Seven West Media profit down 90%

A file photo of Seven West Media chairman Kerry Stokes (L) and CEO Tim Worner (R). Mark Metcalfe/Getty Images

Seven West Media’s profit is 90 per cent lower in the first half of this financial year compared to the same period last year, primarily due to $83.3 million of impairments related to Yahoo7, the failed Presto joint venture, selling Sky News, and selling youth magazine titles.

Net profit for the July to December period was $12.4 million, compared to $135.2 million in 2015-16. Even without significant items the net profit was down 30 per cent at $146 million, compared to $205 million.

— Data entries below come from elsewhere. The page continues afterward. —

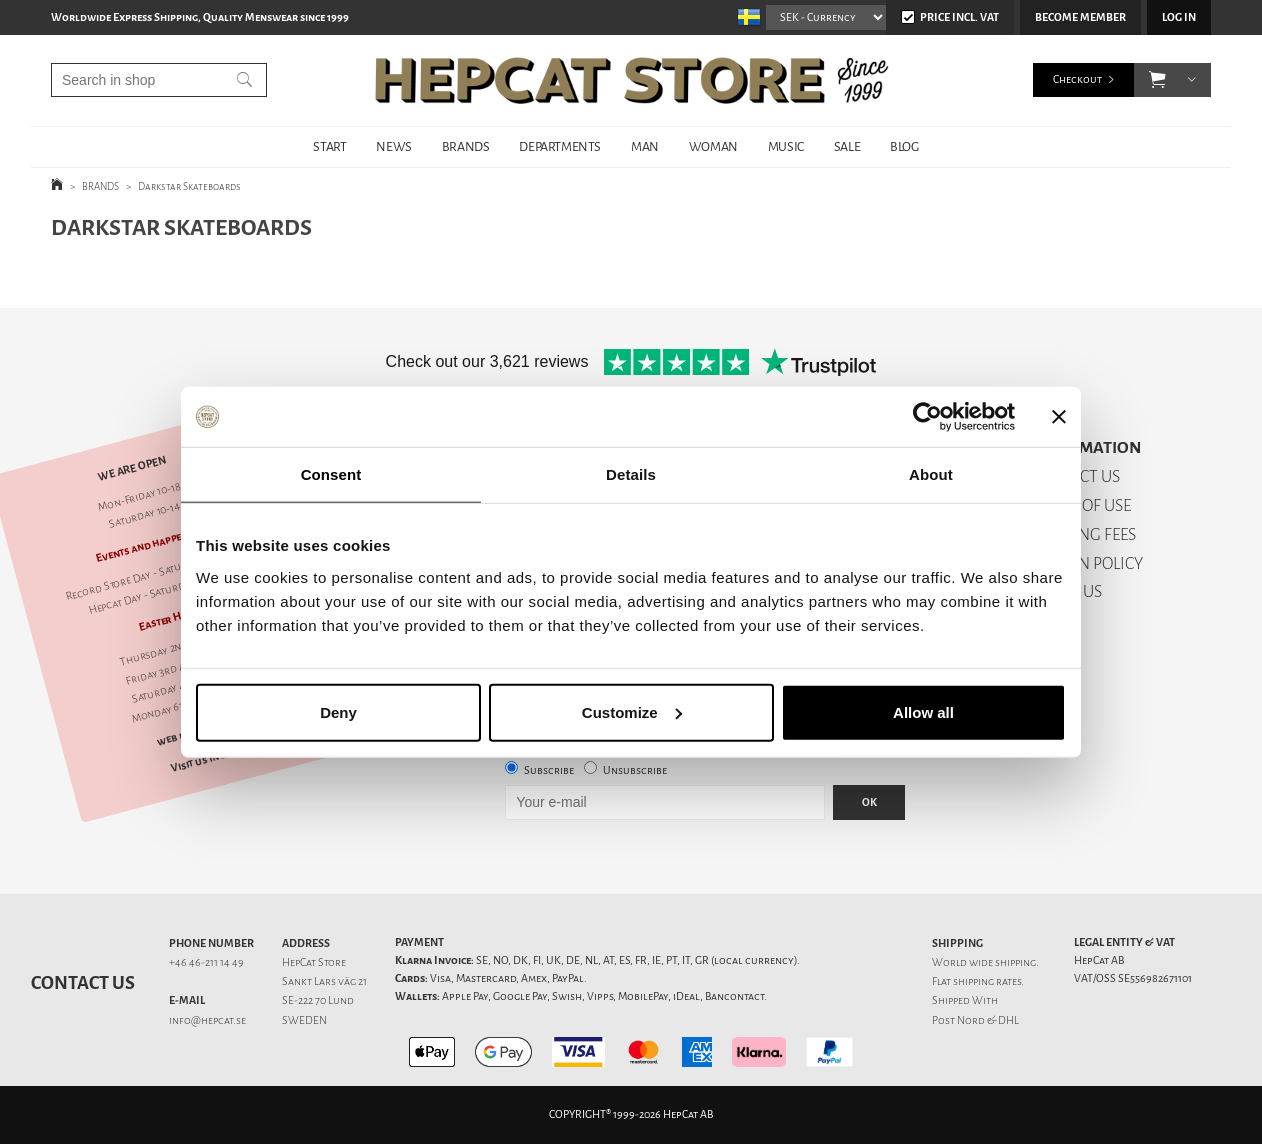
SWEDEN (304, 1020)
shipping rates (987, 981)
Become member (1080, 17)
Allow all (923, 711)
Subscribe (549, 770)
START (329, 146)
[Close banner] (1059, 417)
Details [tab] (631, 474)
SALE (847, 146)
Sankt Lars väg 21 (324, 981)
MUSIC (786, 146)
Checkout (1077, 79)
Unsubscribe (635, 770)
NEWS (393, 146)
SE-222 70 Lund (318, 1000)
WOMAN (713, 146)
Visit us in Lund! (209, 758)
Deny (338, 711)
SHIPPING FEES (1083, 534)
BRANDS (466, 146)
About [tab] (931, 474)
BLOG (904, 146)
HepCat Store (314, 962)
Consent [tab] (331, 474)
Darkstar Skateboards (189, 186)
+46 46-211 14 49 (206, 962)
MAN (645, 146)
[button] (1157, 80)
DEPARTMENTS (560, 146)
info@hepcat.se (207, 1020)
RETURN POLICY (1086, 563)
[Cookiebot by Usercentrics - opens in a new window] (927, 417)
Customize (632, 711)
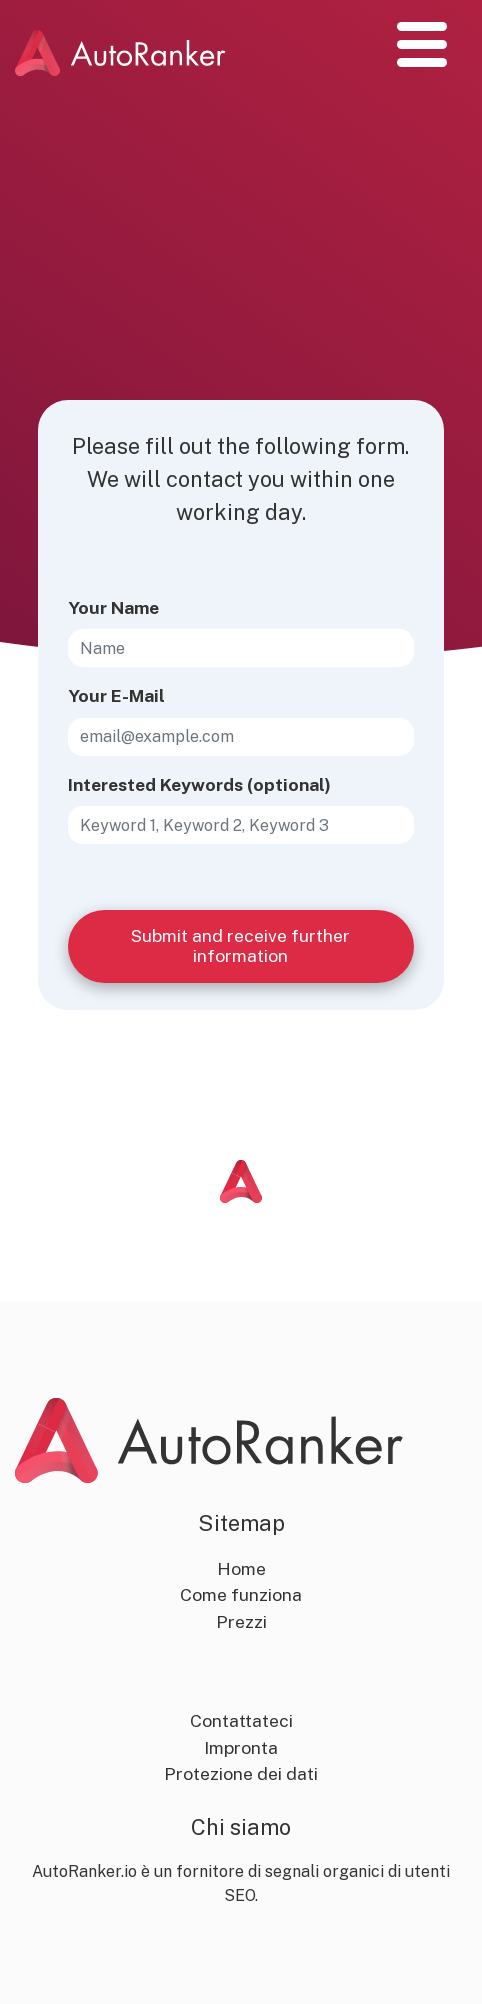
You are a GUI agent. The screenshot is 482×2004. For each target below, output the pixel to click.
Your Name (113, 607)
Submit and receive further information (240, 945)
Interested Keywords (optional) (199, 784)
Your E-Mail (116, 695)
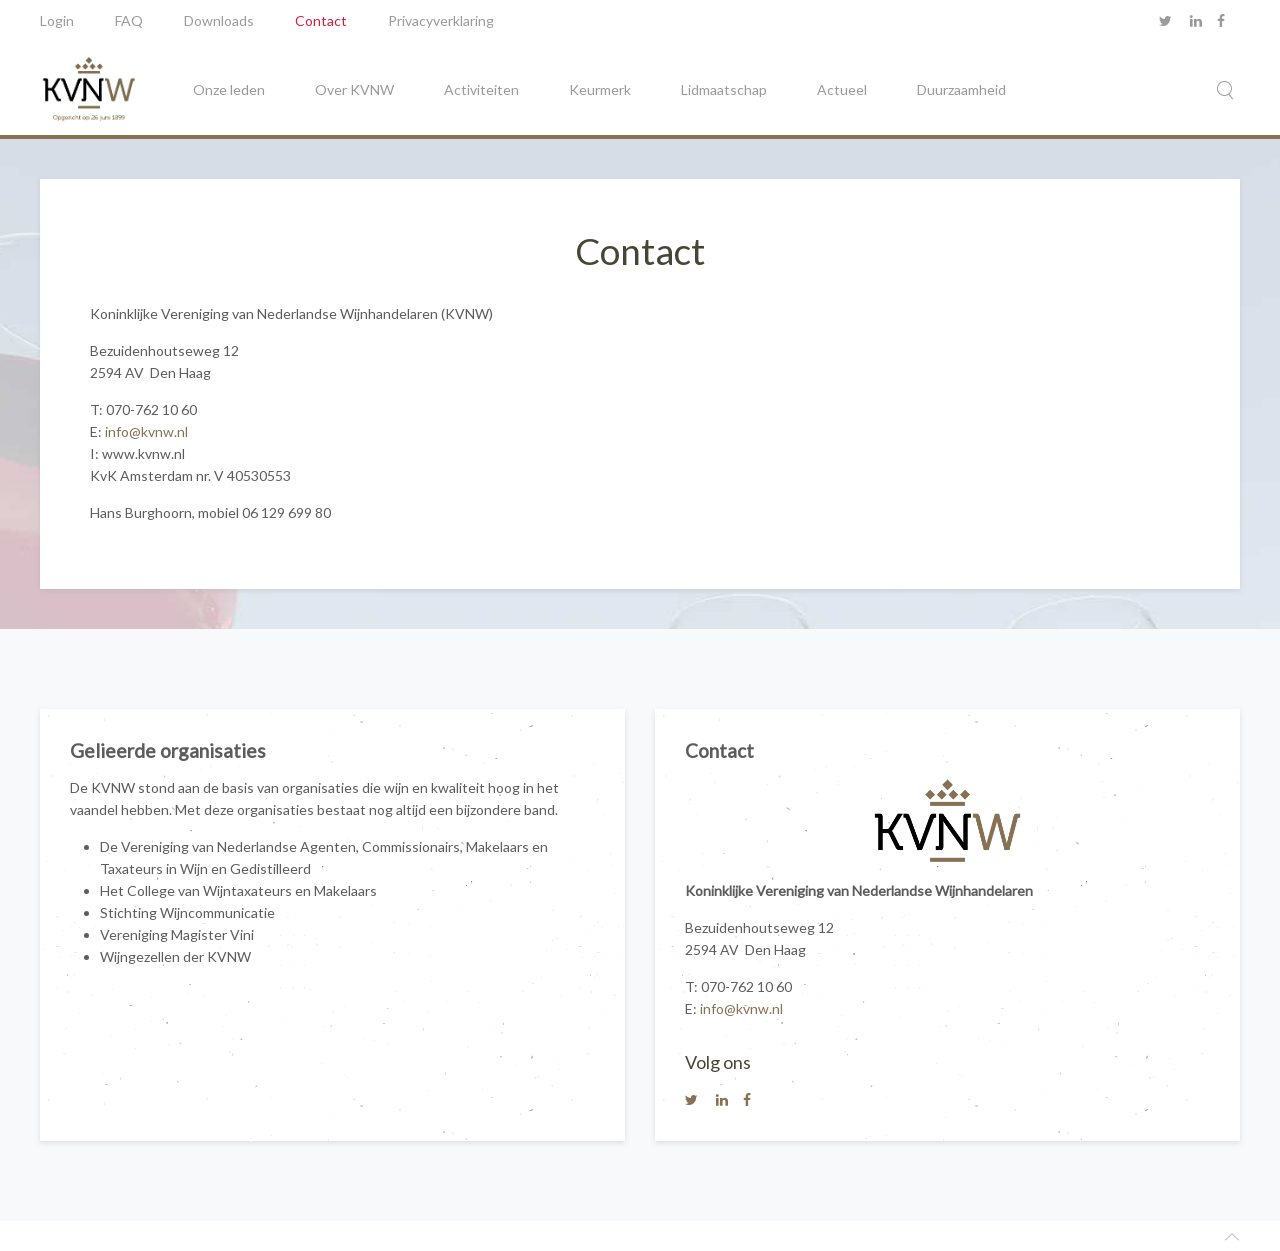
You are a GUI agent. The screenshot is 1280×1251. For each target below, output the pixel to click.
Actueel (842, 89)
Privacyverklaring (441, 20)
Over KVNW (354, 89)
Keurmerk (600, 89)
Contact (321, 20)
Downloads (219, 20)
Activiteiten (481, 89)
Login (57, 20)
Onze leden (229, 89)
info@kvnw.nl (146, 431)
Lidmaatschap (724, 89)
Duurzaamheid (961, 89)
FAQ (129, 20)
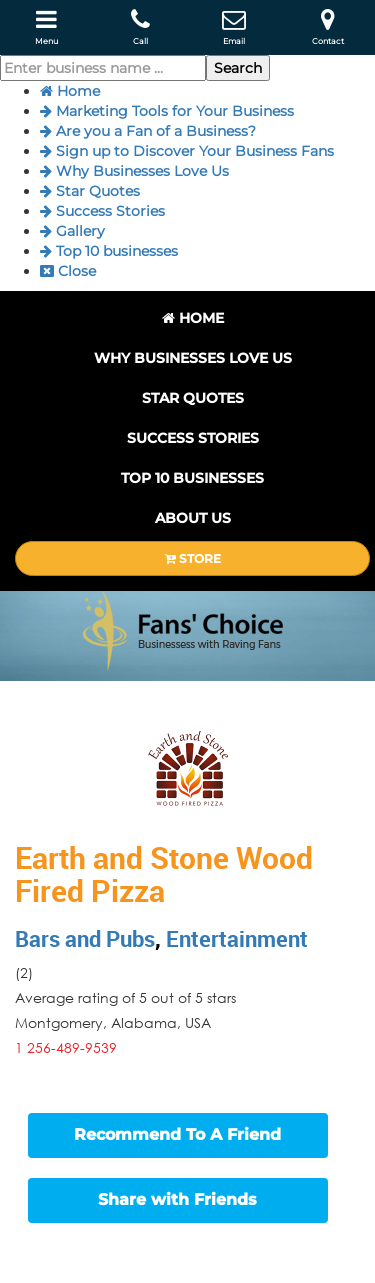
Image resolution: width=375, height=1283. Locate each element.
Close (68, 271)
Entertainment (237, 938)
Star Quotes (90, 191)
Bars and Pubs (85, 938)
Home (70, 91)
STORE (193, 558)
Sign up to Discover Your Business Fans (187, 151)
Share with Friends (177, 1199)
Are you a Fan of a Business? (148, 131)
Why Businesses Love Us (134, 171)
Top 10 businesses (109, 251)
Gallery (72, 231)
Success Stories (102, 211)
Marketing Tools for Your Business (167, 111)
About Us (193, 518)
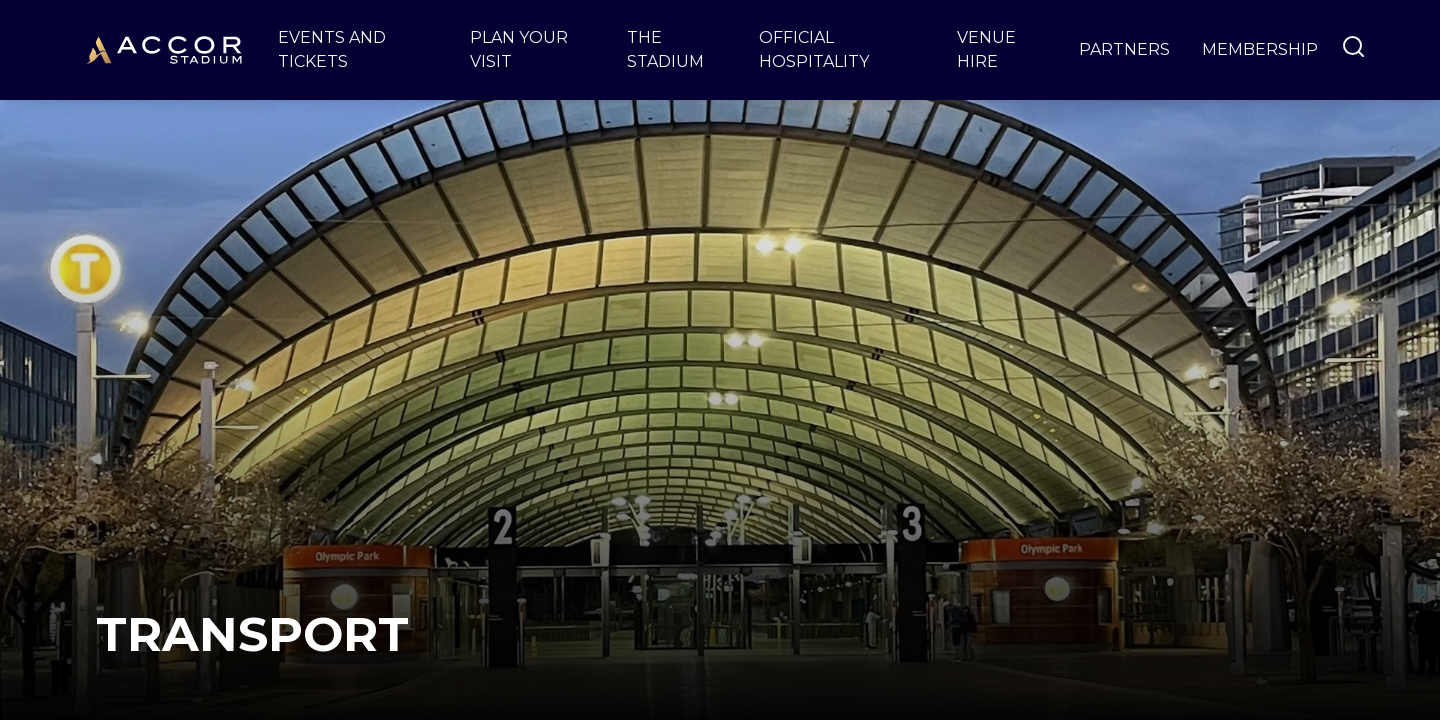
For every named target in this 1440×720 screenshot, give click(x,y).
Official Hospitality (814, 49)
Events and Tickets (332, 49)
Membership (1260, 49)
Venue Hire (986, 49)
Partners (1124, 49)
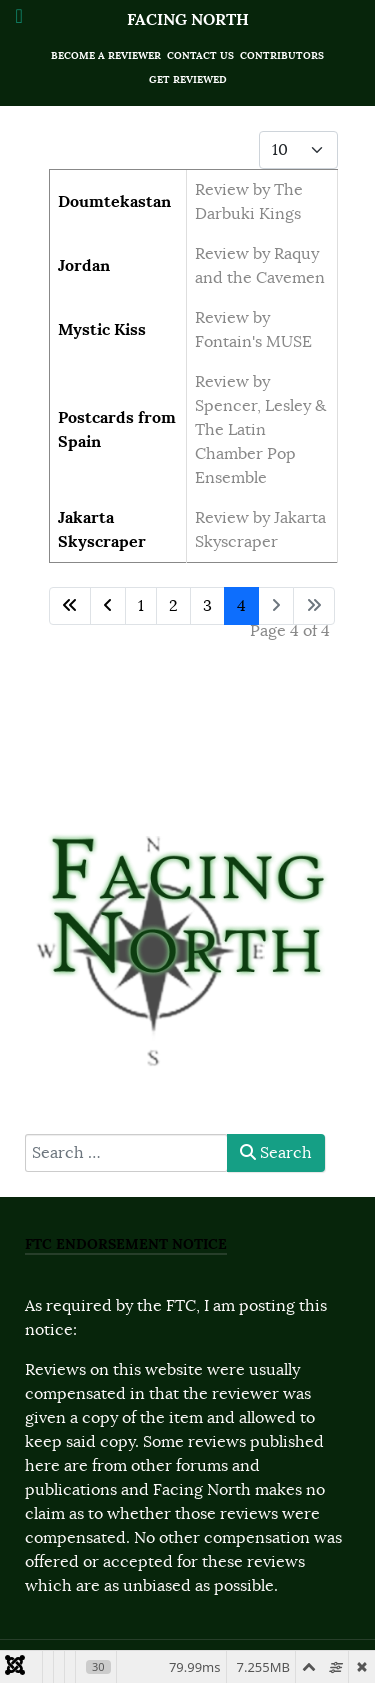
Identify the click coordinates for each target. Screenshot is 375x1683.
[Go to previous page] (108, 606)
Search (276, 1153)
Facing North (188, 19)
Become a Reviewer (106, 55)
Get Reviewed (188, 79)
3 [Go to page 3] (207, 606)
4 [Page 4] (241, 606)
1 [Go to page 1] (141, 606)
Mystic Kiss (102, 329)
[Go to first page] (70, 606)
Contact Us (200, 55)
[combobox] (126, 1153)
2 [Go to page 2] (173, 606)
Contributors (282, 55)
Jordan (84, 265)
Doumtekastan (114, 201)
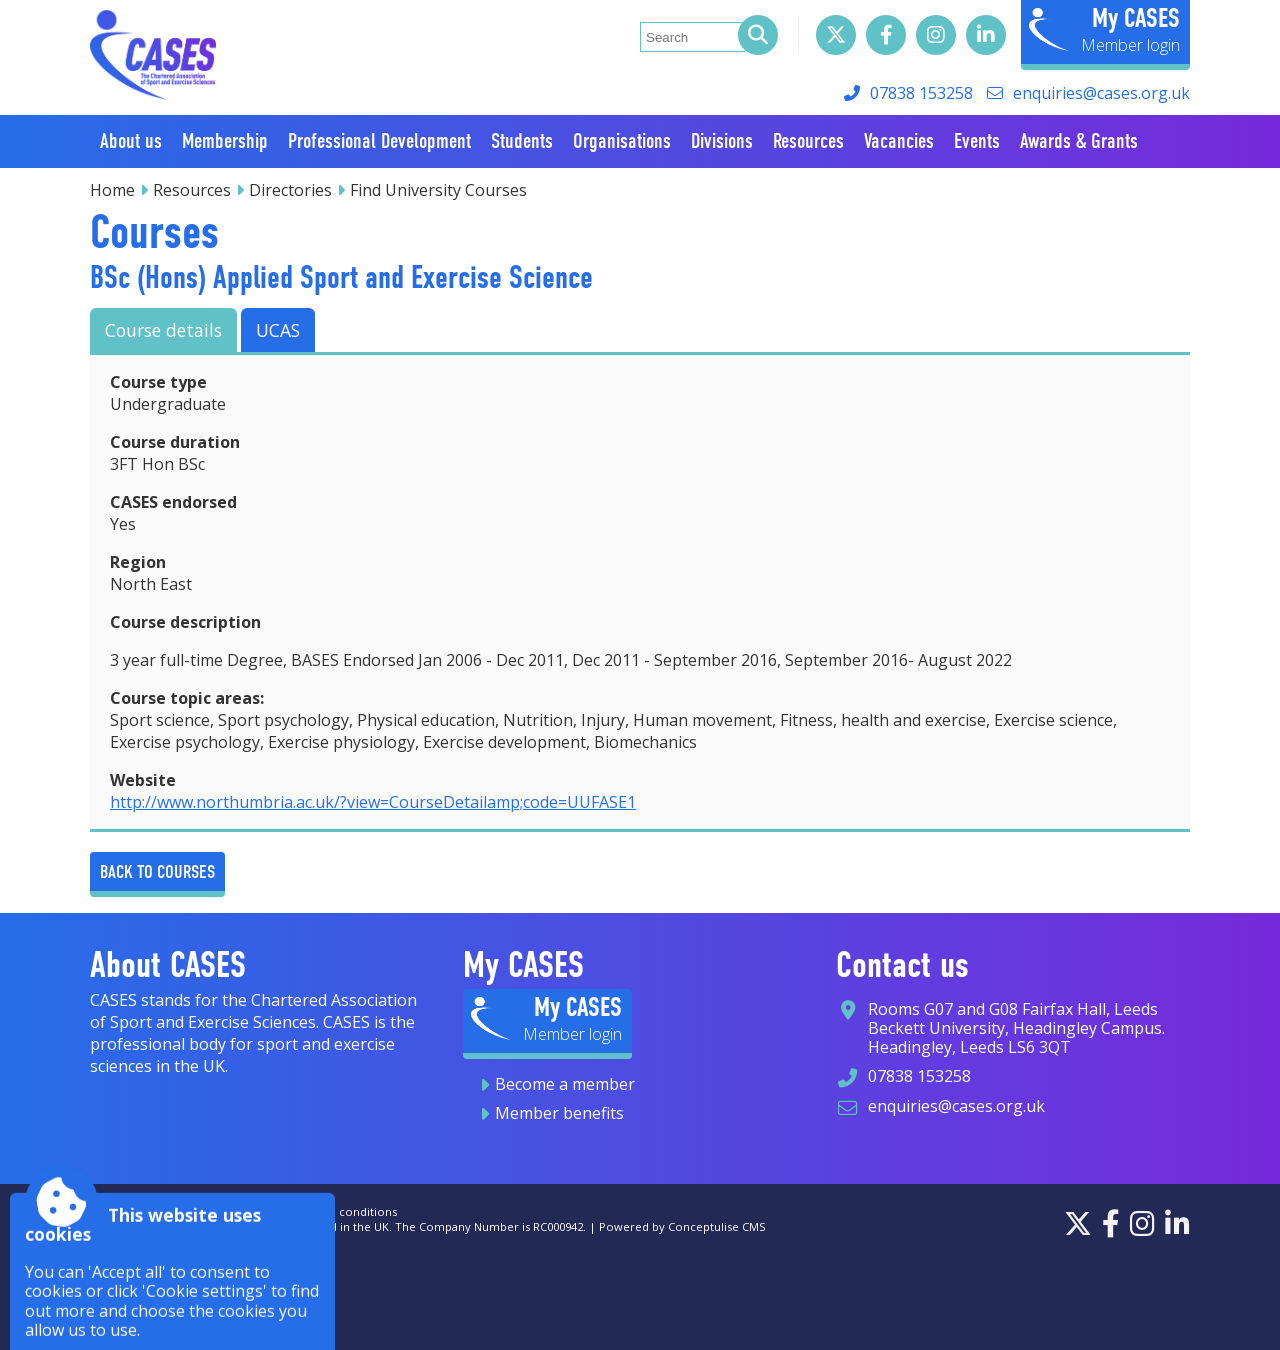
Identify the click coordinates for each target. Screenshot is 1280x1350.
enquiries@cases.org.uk (1101, 93)
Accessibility (122, 1211)
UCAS (278, 330)
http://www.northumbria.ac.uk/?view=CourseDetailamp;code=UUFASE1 (373, 802)
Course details (163, 330)
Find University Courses (438, 190)
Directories (290, 190)
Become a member (565, 1084)
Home (112, 190)
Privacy (245, 1211)
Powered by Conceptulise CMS (682, 1226)
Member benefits (559, 1113)
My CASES (1136, 18)
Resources (192, 190)
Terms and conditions (337, 1211)
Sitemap (190, 1211)
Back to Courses (157, 871)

The company will pay an interim of 2 cents per share, compared to 4 cents last year.

“We are delivering on a successful strategy that provides us with a clear, continuous and sustainable plan for growth to 2020 and beyond,” chief executive Tim Worner said in a statement to the market.

“We will continue to build our businesses, manage our costs, grow our content production capacity, and deliver that content wherever the audience wants to consume it and wherever we can monetise it.”

Revenue was up just 0.9 per cent to $903 million. Television network Seven delivered $697 million of revenue, The West Australian and Sunday Times newspapers about $108 million, and Pacific Magazines $92 million.

The result comes with the network embroiled in a legal battle with former Seven executive assistant Amber Harrison, who had a consensual sexual relationship with Mr Worner for two years from 2012.